But this quiet bred sparked off a nagging disquiet. a sense that I finally knew why I was pushing myself to constantly do more, even though I'm only taking 4 modules this semester. My mind isn't satisfied with what I'm doing, because everything I'm doing is what I want to do, as opposed to what my mind wants. And so it has, for a while now, managed to con me into thinking that what I want is what it wants, which is why I think that I want to read (my readings, especially).

Maybe.

I thought I could keep it out, at least out of my after school activities. Stop the incessant analysing, picking people's brains. It's not really working because my mind, the Sheep Man, is taking over.

You once used the word "disarming" on me - if that is true, I see how that might have inadvertently served the purpose of my mind - it gets people less guarded, which leaves more raw material for my mind to devour. That is so scarily manipulative.

(How would you classify this weird occurence in terms of locus of control and responsibility?)

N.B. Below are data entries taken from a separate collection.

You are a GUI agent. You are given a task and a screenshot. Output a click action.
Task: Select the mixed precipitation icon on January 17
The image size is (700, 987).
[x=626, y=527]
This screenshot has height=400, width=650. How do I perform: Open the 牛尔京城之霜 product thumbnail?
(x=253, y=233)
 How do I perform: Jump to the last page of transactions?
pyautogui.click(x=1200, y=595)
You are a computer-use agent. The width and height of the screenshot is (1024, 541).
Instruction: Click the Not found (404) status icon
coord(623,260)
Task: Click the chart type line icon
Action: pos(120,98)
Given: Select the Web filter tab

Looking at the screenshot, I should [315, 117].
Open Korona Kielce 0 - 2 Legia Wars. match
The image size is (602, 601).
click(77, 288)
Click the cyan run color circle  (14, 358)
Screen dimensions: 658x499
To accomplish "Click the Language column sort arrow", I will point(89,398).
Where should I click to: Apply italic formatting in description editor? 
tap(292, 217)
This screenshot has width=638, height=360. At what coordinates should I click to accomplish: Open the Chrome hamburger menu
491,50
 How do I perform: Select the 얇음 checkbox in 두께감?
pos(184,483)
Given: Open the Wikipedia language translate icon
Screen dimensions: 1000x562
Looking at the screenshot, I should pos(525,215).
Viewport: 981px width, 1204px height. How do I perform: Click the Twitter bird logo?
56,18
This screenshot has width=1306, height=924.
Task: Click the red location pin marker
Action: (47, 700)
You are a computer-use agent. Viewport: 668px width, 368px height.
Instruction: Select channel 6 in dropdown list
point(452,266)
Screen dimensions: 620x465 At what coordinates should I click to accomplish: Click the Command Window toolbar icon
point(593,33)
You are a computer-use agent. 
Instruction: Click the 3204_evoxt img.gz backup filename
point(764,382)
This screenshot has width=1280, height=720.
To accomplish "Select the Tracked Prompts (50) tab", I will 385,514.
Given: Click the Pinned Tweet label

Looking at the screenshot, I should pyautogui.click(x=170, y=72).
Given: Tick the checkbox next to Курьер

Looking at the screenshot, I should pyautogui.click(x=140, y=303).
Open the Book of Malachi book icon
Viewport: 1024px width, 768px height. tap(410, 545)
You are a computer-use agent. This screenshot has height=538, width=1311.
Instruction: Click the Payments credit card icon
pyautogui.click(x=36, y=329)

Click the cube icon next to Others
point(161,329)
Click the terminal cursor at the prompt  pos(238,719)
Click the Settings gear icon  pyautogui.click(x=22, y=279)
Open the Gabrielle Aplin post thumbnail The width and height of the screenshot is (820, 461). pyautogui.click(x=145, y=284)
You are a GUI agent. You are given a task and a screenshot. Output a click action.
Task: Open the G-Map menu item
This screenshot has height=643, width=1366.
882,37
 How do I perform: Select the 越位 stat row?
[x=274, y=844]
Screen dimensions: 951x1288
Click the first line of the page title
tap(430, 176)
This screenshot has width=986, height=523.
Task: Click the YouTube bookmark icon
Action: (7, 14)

Even in this entry, my mind surfaces occasionally like a Jack in the Box, adding qualifiers, rationalisations, humour, so that no one can possibly take this post seriously, and when anyone sees me after this phase has passed and my mind has taken over again, they will be utterly convinced that this post was an anomaly - some strange unexplainable event in some random act of weirdness.

Is it, really?

The whole calorie counting/weight watching thing is currently my only way to retain any sense of control I have over anything. There is a certain comfort in knowing that your actions can tip the balance either way.

Why is control so addictive?

So psychoanlyse this, laugh at this, dismiss this as something irrelevant; my mind will love how it has less mess to clean up after this saga. This post will be probably the only reminder (to myself at least), that I tried.

Does having no definition for this mind possession syndrome mean it doesn't exist?